Entre esos recuerdos lúcidos que aun vagan por mi mente casi 16 años después, sobre sale la visión de una casa desvencijada, parecía madera de palma, típica en la zona. pintada de rosado; era la primera casa en la entrada de lo que, hasta hacía poco se conocía como la 40 de Jimaní. Aquella maltrecha ruina que el poder del agua socavó sus cimientes, las aguas se habían llevado literalmente todo el suelo a su alrededor y casi la mitad de la casa, pero quedaba erguida la otra mitad sobre un islote de tierra corroída y lodo, más bien aquello parecía un monumento a la esperanza de aquel moribundo pueblo.
A medida que nos adentrábamos en los senderos que antes fueron calles, el panorama se pintaba dantesco, a donde mirabas había ruina, silencio y el rastro cruel de la muerte, mezclado en lodo y destrozos.Árboles en el suelo, pisos de cemento abandonados por las casas que les cobijaban, ropas y trastos por doquier, hijos buscando a sus madres, padres buscando sus hijos en medio del hambre, la confusión y el dolor. Veíamos médicos de batas blancas con niños negros y ensangrentados cargados en sus brazos, la defensa civil moviendo escombros buscando vida, mientras otros en shocks solo intentaban entender qué diablos había pasado.
Era un drama desgarrador escuchar a ancianos bajo los pocos árboles que había de pie, narrar como escucharon el agua montaña abajo y corrieron, como vieron perderse arrastrado por el agua a familias enteras.Muchos de estos nunca aparecieron, nadie de los que allí perecieron tuvo un sepelio; pues en aquellas condiciones la fosa común era la morada final.

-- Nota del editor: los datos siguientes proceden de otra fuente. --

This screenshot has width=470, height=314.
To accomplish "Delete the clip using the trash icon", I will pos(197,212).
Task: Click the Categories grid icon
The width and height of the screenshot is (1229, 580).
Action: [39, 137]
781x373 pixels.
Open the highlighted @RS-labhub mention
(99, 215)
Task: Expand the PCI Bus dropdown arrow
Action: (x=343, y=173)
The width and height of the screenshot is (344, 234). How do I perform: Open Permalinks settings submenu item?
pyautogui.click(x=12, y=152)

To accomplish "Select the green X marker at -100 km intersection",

Al paso de los días era terrible ya, fruto de la descomposición natural de los cuerpos no poder distinguir si era joven o viejo, si era hombre o mujer si era el cadáver de algún animal o un ser humano. Suena cruel, pero esa era una realidad que a quiénes participamos de labores de rescate y ayuda nos tocó vivir y que hoy que nuestro país está sumergido en una crisis sanitaria se nos remueven esos recuerdos al escuchar la muerte como números fríos en un boletín estadístico de la desgracia.
Allí conocí dos estados excepcionales de los seres humanos en momentos de crisis:uno, la capacidad de resistir el dolor y aferrarse a la vida, luchar, sobrevivir en las peores condiciones en que pueda sobrevivir la vida, despojado de todo, sumido en el pantano de la desesperación y sobreponerse.Dos,la capacidad de entrega y solidaridad que pueden expresar los seres humanos ante la desgracia del otro, hasta donde es capaz de entregar y luchar una persona por salvar una vida o aliviar el dolor.
Nuestra solidaridad una vez más a los familiares de aquellas víctimas de la naturaleza, nuestra solidaridad a las familias de esta nueva tragedia que nos mata lentamente, nuestro respeto y admiración a todos y todas las que entregan su tiempo y sus capacidades a mitigar los daños de la desgracia y a salvar a aquellas vidas que se pueden salvar, en 2004 perdimos en unas horas más de 400 vidas sin poder reaccionar, hoy perdemos nuevas vidas pero estamos a tiempo de frenar esto.
Que Dios nos agarre confesado, diría mi madre.